Task instructions:
For this exercise, repeat each entry exactly as written.

[Collected data]
Segment Open
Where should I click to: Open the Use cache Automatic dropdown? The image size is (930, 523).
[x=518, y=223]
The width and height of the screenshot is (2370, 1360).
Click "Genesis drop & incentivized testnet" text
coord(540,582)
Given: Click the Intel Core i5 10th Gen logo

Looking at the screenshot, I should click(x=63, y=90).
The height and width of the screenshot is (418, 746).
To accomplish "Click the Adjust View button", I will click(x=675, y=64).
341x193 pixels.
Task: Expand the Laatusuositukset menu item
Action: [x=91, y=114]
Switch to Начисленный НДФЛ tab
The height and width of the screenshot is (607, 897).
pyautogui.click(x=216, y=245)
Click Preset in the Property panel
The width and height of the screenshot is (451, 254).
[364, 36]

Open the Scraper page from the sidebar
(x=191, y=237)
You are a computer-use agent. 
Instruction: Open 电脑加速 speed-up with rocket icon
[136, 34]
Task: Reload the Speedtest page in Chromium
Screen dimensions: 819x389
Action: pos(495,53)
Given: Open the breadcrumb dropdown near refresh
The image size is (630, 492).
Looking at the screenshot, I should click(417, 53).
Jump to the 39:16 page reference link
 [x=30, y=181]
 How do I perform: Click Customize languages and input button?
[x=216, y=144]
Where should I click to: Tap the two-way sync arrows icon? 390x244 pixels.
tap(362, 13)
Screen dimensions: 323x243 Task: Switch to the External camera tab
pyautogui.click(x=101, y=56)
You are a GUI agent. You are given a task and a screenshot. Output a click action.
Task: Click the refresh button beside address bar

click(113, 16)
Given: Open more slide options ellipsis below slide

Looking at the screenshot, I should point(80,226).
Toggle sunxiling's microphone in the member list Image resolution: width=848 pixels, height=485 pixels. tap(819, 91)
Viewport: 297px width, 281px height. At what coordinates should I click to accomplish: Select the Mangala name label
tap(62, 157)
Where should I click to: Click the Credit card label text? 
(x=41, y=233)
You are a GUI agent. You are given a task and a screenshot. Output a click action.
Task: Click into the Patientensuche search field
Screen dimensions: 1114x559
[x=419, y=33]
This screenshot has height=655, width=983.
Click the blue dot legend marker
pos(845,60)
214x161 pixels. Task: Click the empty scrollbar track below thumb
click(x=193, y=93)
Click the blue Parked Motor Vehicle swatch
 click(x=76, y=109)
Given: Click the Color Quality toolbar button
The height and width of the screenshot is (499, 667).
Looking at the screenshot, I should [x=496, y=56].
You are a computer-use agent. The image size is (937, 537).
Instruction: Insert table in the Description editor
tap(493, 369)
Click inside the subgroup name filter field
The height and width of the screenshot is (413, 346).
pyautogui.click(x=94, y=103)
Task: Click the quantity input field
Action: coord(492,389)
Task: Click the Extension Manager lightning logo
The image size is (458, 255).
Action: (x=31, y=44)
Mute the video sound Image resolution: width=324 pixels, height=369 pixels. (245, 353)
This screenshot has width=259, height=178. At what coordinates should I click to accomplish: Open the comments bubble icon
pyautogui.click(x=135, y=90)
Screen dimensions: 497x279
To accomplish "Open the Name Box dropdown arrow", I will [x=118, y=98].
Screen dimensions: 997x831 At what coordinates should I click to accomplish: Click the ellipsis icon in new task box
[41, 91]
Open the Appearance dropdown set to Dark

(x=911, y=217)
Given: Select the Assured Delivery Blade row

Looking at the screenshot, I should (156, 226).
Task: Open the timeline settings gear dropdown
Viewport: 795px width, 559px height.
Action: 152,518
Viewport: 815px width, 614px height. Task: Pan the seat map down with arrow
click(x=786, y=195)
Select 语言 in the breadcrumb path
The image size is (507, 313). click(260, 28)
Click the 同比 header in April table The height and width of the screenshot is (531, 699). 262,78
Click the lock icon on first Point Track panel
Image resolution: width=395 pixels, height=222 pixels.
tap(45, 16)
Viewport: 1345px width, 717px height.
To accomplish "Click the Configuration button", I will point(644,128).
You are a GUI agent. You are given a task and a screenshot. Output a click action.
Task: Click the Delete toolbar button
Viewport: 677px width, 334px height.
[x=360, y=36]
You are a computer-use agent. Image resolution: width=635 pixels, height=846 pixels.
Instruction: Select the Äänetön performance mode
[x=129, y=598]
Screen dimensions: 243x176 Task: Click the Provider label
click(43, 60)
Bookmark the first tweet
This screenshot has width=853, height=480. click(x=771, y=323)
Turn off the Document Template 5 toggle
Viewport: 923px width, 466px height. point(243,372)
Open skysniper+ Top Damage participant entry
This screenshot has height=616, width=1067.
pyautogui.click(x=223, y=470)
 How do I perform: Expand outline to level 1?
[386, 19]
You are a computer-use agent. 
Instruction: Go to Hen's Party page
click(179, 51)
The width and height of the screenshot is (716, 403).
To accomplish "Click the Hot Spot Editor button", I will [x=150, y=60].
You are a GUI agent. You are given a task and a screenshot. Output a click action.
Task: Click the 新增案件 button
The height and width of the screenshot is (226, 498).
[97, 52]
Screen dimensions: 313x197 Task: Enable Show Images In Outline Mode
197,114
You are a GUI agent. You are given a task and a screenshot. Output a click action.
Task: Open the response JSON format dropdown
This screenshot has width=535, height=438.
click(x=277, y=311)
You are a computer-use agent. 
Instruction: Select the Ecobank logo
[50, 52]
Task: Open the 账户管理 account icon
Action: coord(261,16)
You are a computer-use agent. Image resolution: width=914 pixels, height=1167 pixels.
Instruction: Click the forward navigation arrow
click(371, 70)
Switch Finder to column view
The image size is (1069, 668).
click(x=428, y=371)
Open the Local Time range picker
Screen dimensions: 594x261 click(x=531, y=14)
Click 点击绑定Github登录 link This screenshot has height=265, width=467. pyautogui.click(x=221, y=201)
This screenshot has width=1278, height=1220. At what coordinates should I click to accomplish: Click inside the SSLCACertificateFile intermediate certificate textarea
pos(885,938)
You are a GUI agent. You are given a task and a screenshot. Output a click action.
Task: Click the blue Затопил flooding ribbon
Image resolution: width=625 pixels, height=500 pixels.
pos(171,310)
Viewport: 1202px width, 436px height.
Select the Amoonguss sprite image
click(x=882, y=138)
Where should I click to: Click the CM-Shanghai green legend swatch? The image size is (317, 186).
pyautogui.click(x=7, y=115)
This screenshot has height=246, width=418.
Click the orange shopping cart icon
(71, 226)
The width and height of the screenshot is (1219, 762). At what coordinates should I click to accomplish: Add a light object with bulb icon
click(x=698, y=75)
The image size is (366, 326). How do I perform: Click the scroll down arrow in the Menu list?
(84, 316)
Segment Closed
Written answer:
Where should I click to: Open the Use cache Automatic dropdown? The image size is (930, 523).
[x=518, y=223]
The width and height of the screenshot is (2370, 1360).
Click "Genesis drop & incentivized testnet" text
coord(540,582)
Given: Click the Intel Core i5 10th Gen logo

Looking at the screenshot, I should click(x=63, y=90).
The height and width of the screenshot is (418, 746).
To accomplish "Click the Adjust View button", I will click(x=675, y=64).
341x193 pixels.
Task: Expand the Laatusuositukset menu item
Action: [x=91, y=114]
Switch to Начисленный НДФЛ tab
The height and width of the screenshot is (607, 897).
pyautogui.click(x=216, y=245)
Click Preset in the Property panel
The width and height of the screenshot is (451, 254).
[364, 36]

Open the Scraper page from the sidebar
(x=191, y=237)
You are a computer-use agent. 
Instruction: Open 电脑加速 speed-up with rocket icon
[136, 34]
Task: Reload the Speedtest page in Chromium
Screen dimensions: 819x389
Action: pos(495,53)
Given: Open the breadcrumb dropdown near refresh
The image size is (630, 492).
Looking at the screenshot, I should click(417, 53).
Jump to the 39:16 page reference link
 [x=30, y=181]
 How do I perform: Click Customize languages and input button?
[x=216, y=144]
Where should I click to: Tap the two-way sync arrows icon? 390x244 pixels.
tap(362, 13)
Screen dimensions: 323x243 Task: Switch to the External camera tab
pyautogui.click(x=101, y=56)
You are a GUI agent. You are given a task and a screenshot. Output a click action.
Task: Click the refresh button beside address bar

click(113, 16)
Given: Open more slide options ellipsis below slide

Looking at the screenshot, I should point(80,226).
Toggle sunxiling's microphone in the member list Image resolution: width=848 pixels, height=485 pixels. tap(819, 91)
Viewport: 297px width, 281px height. At what coordinates should I click to accomplish: Select the Mangala name label
tap(62, 157)
Where should I click to: Click the Credit card label text? 
(x=41, y=233)
You are a GUI agent. You are given a task and a screenshot. Output a click action.
Task: Click into the Patientensuche search field
Screen dimensions: 1114x559
[x=419, y=33]
This screenshot has height=655, width=983.
Click the blue dot legend marker
pos(845,60)
214x161 pixels. Task: Click the empty scrollbar track below thumb
click(x=193, y=93)
Click the blue Parked Motor Vehicle swatch
 click(x=76, y=109)
Given: Click the Color Quality toolbar button
The height and width of the screenshot is (499, 667).
Looking at the screenshot, I should [x=496, y=56].
You are a computer-use agent. The image size is (937, 537).
Instruction: Insert table in the Description editor
tap(493, 369)
Click inside the subgroup name filter field
The height and width of the screenshot is (413, 346).
pyautogui.click(x=94, y=103)
Task: Click the quantity input field
Action: coord(492,389)
Task: Click the Extension Manager lightning logo
The image size is (458, 255).
Action: (x=31, y=44)
Mute the video sound Image resolution: width=324 pixels, height=369 pixels. (245, 353)
This screenshot has width=259, height=178. At what coordinates should I click to accomplish: Open the comments bubble icon
pyautogui.click(x=135, y=90)
Screen dimensions: 497x279
To accomplish "Open the Name Box dropdown arrow", I will [x=118, y=98].
Screen dimensions: 997x831 At what coordinates should I click to accomplish: Click the ellipsis icon in new task box
[41, 91]
Open the Appearance dropdown set to Dark

(x=911, y=217)
Given: Select the Assured Delivery Blade row

Looking at the screenshot, I should (156, 226).
Task: Open the timeline settings gear dropdown
Viewport: 795px width, 559px height.
Action: 152,518
Viewport: 815px width, 614px height. Task: Pan the seat map down with arrow
click(x=786, y=195)
Select 语言 in the breadcrumb path
The image size is (507, 313). click(260, 28)
Click the 同比 header in April table The height and width of the screenshot is (531, 699). 262,78
Click the lock icon on first Point Track panel
Image resolution: width=395 pixels, height=222 pixels.
tap(45, 16)
Viewport: 1345px width, 717px height.
To accomplish "Click the Configuration button", I will point(644,128).
You are a GUI agent. You are given a task and a screenshot. Output a click action.
Task: Click the Delete toolbar button
Viewport: 677px width, 334px height.
[x=360, y=36]
You are a computer-use agent. Image resolution: width=635 pixels, height=846 pixels.
Instruction: Select the Äänetön performance mode
[x=129, y=598]
Screen dimensions: 243x176 Task: Click the Provider label
click(43, 60)
Bookmark the first tweet
This screenshot has width=853, height=480. click(x=771, y=323)
Turn off the Document Template 5 toggle
Viewport: 923px width, 466px height. point(243,372)
Open skysniper+ Top Damage participant entry
This screenshot has height=616, width=1067.
pyautogui.click(x=223, y=470)
 How do I perform: Expand outline to level 1?
[386, 19]
You are a computer-use agent. 
Instruction: Go to Hen's Party page
click(179, 51)
The width and height of the screenshot is (716, 403).
To accomplish "Click the Hot Spot Editor button", I will [x=150, y=60].
You are a GUI agent. You are given a task and a screenshot. Output a click action.
Task: Click the 新增案件 button
The height and width of the screenshot is (226, 498).
[97, 52]
Screen dimensions: 313x197 Task: Enable Show Images In Outline Mode
197,114
You are a GUI agent. You are given a task and a screenshot. Output a click action.
Task: Open the response JSON format dropdown
This screenshot has width=535, height=438.
click(x=277, y=311)
You are a computer-use agent. 
Instruction: Select the Ecobank logo
[50, 52]
Task: Open the 账户管理 account icon
Action: coord(261,16)
You are a computer-use agent. Image resolution: width=914 pixels, height=1167 pixels.
Instruction: Click the forward navigation arrow
click(371, 70)
Switch Finder to column view
The image size is (1069, 668).
click(x=428, y=371)
Open the Local Time range picker
Screen dimensions: 594x261 click(x=531, y=14)
Click 点击绑定Github登录 link This screenshot has height=265, width=467. pyautogui.click(x=221, y=201)
This screenshot has width=1278, height=1220. At what coordinates should I click to accomplish: Click inside the SSLCACertificateFile intermediate certificate textarea
pos(885,938)
You are a GUI agent. You are given a task and a screenshot. Output a click action.
Task: Click the blue Затопил flooding ribbon
Image resolution: width=625 pixels, height=500 pixels.
pos(171,310)
Viewport: 1202px width, 436px height.
Select the Amoonguss sprite image
click(x=882, y=138)
Where should I click to: Click the CM-Shanghai green legend swatch? The image size is (317, 186).
pyautogui.click(x=7, y=115)
This screenshot has height=246, width=418.
Click the orange shopping cart icon
(71, 226)
The width and height of the screenshot is (1219, 762). At what coordinates should I click to accomplish: Add a light object with bulb icon
click(x=698, y=75)
The image size is (366, 326). How do I perform: Click the scroll down arrow in the Menu list?
(84, 316)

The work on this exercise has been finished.